[WHAT YOU NEED TO DO] For this exercise, copy the records below exactly and exclude every image.
** Opening MATERIAL TO PROCESS block **
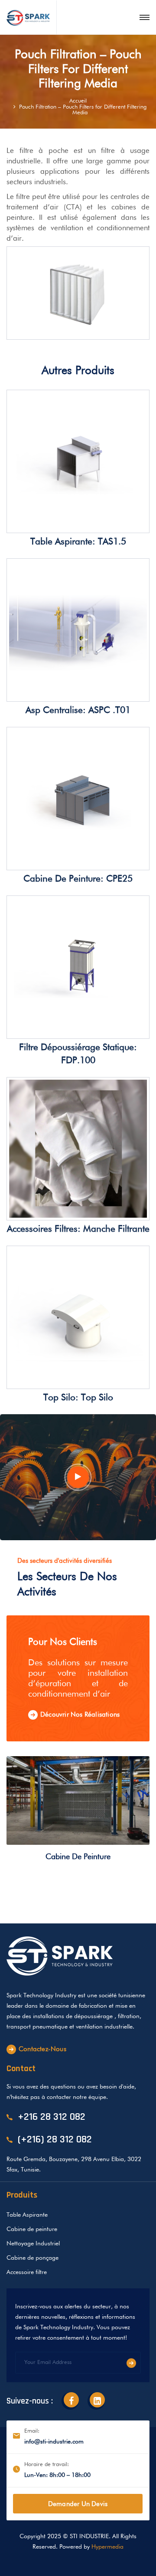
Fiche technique (48, 522)
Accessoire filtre (26, 2272)
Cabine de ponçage (32, 2258)
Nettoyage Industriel (33, 2244)
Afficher (118, 522)
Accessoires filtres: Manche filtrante (78, 1229)
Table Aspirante (27, 2215)
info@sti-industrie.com (54, 2442)
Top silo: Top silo (78, 1397)
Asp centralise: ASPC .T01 (78, 710)
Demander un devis (77, 2504)
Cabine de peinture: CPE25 (78, 879)
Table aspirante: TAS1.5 (78, 542)
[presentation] (131, 1814)
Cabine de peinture (78, 1857)
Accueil (78, 101)
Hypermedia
** Closing MATERIAL TO PROCESS block **
[ANSWER SPACE]
Fiche technique (48, 522)
Accessoire filtre (26, 2272)
Cabine de ponçage (32, 2258)
Nettoyage Industriel (33, 2244)
Afficher (118, 522)
Accessoires filtres: Manche filtrante (78, 1229)
Table Aspirante (27, 2215)
info@sti-industrie.com (54, 2442)
Top silo: Top silo (78, 1397)
Asp centralise: ASPC .T01 (78, 710)
Demander un devis (77, 2504)
Cabine de peinture: CPE25 (78, 879)
Table aspirante: TAS1.5 (78, 542)
[presentation] (131, 1814)
Cabine de peinture (78, 1857)
Accueil (78, 101)
Hypermedia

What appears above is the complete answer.